Men and women are quite different, which basically means that (surprise!) they are driven by different things in a mate. Having been a single woman living in Los Angeles for a while now, and being the ever-observant creature that I am, I feel that the following is pretty accurate in regard to what we want from each other:

These are the five types of women that men go for:

The Slut—It’s no secret that men are driven by what they see. The chicks that prance around in barely-there outfits and put themselves out there like walking sex billboards will definitely attract a man, but not for long. These women are the “Promiscuous” girls that Nelly Furtado sang about. They think it’s cute to get sloppy drunk and flash strangers. They feel empowered by having one-night stands and getting attention from as many men as they can. Without the shenanigans of these girls, Joe Francis of Girls Gone Wild fame would have been forced into another line of work.

The Knockout—She’s beautiful, she’s confident, and she knows how to get what she wants. All eyes are on her when she walks into a room. Mucho points for a man’s ego. Other men wish they could have her and women are slightly intimidated by her (although they won’t admit it).

The Challenge—Men love the thrill of the hunt. They want the woman that is attractive, smart, charming … and out of their reach. The woman who doesn’t fall all over them when other women do. The woman this is nonchalant or even slightly aloof regarding the fact that this man wants her so bad. She may even be his friend, but he just can’t quite get there.

The Submissive—These are women who will make a man feel like a man. She likes for him to take the bull by the horns in the relationship and she will cater to him no matter what. He won’t have to clean/take care of the kids/cook or do much of anything because she’s like his own personal servant.

The One You Can Take Home to Mama—This woman is just an all-around great catch.

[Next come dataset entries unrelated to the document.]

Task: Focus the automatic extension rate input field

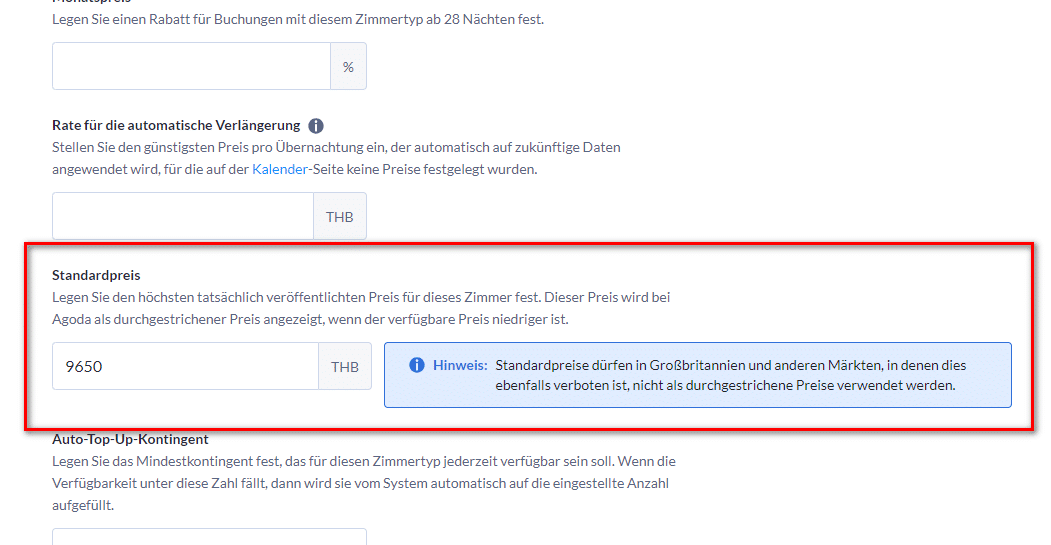Action: tap(183, 216)
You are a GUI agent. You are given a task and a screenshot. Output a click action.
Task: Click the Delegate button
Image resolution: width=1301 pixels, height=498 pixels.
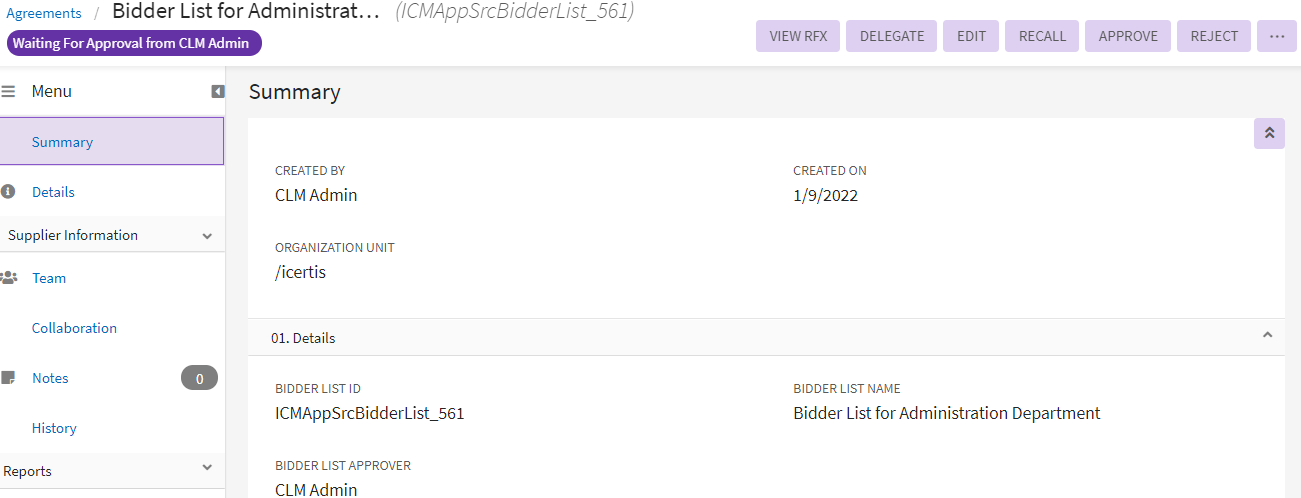[892, 36]
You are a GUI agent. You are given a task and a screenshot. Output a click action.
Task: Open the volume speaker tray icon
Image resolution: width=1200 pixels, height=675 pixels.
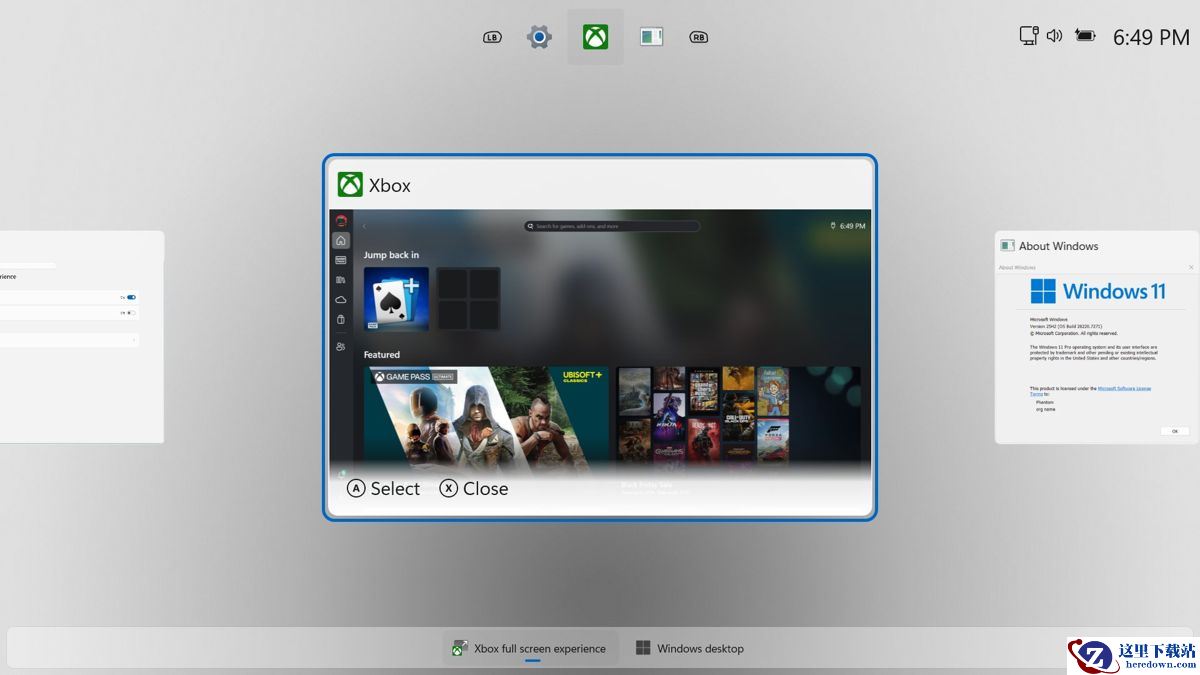point(1054,36)
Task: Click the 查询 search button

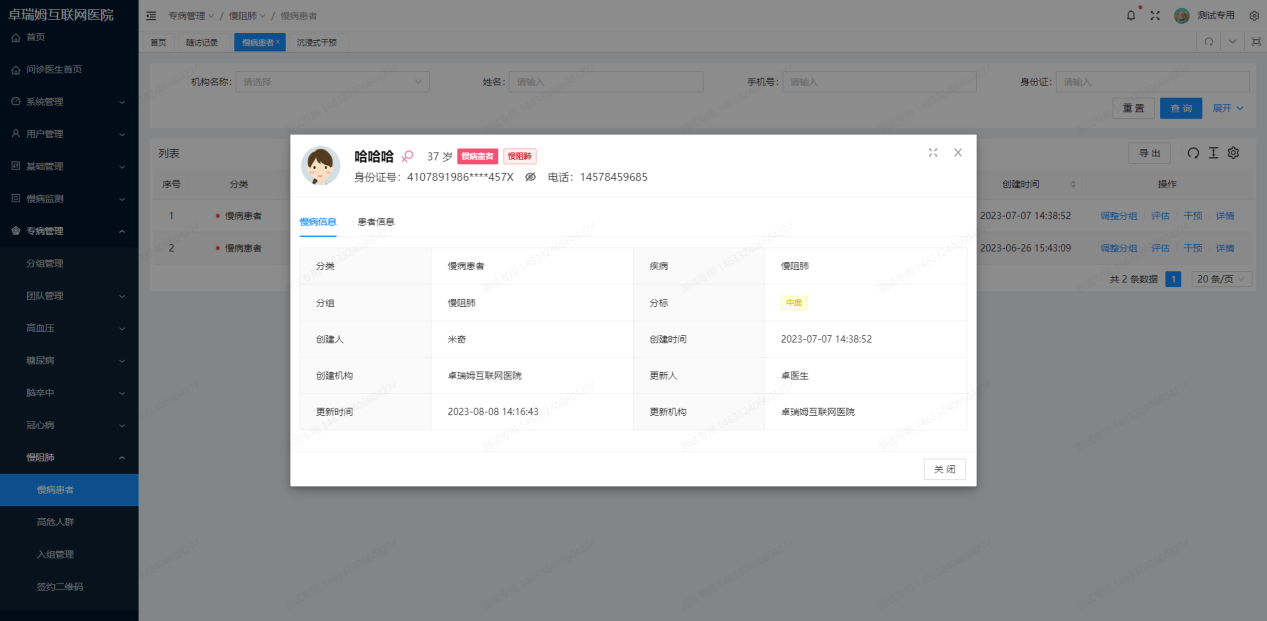Action: pyautogui.click(x=1180, y=107)
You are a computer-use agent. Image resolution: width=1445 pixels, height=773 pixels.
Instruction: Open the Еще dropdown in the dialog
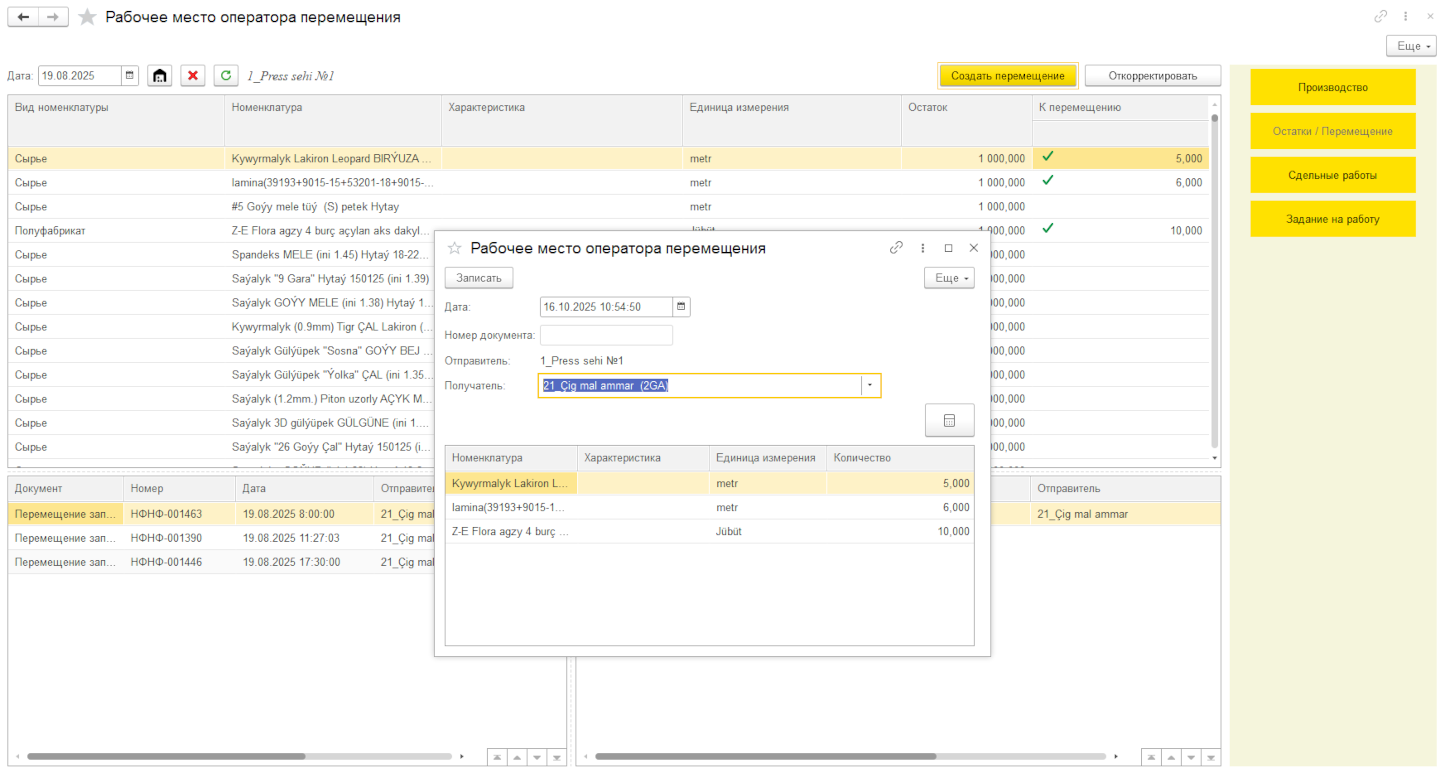948,278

She gets along with his friends, understands him like no other, makes him laugh, shares his interests, stimulates his mind, maybe even lets him watch a game in peace every once in a while. She’s a keeper!

The five types of men that women go for:

The Bad Boy—He may not have a pot to p*ss in or a window to throw it out, but, if he’s a thug or some other type of bad boy, women will want him. BAD. They’ll wanna fight other women for him. They’ll wanna be his baby mama. They’ll wanna be the one that he settles for. Guess what? This dude’s not gonna settle! He loves the attention and he’ll play a woman as long as she lets him. And if you leave him? So what. There’s another woman waiting around the corner to take your place. Turns out he’s been seeing her on the side anyway.

The Brainiac—Women are turned on by a certain part of a man where the bigger, the better. I’m talking about his brain, of course! We love a man who can challenge our intellect and enlighten us on a few subjects, whether it be politics, mechanical engineering, or whatever subject matter we’re lacking knowledge in. It’s sexy when a man can hold a stimulating conversation and actually look us in the eye. It doesn’t hurt when he can answer a few questions while playing Trivial Pursuit, either.

The Charmer—Charisma is extremely important. Nobody wants to end up with someone who will bore them out of their skull. It’s important to us that our man is appreciated by our friends and loved ones. He should have the wit and charm to hold folks in awe for hours on end. We want to hear them say “What a great guy! I like him. When is he coming around again?”

The Knight in Shining Armor—Let’s face it, women don’t like wimps. We want a man to protect us from danger, defend our honor, and carry our heavy groceries (not necessarily in that order). We want a strong man in our corner. Not that we’ll test him, but we basically want him to be able to kick someone’s butt if it comes down to that.

The Perfect Man—Does he exist? Some seem to have found him. This is the guy who fits a good chunk of the checklist items of what we want in a man. Handsome? Check. Got a job? Check. Watches chick flicks without complaining? Check. He may have some little quirks that we think are cute, but overall he’s all that, and then some. Sometimes he’s right in front of us and we don’t even realize it.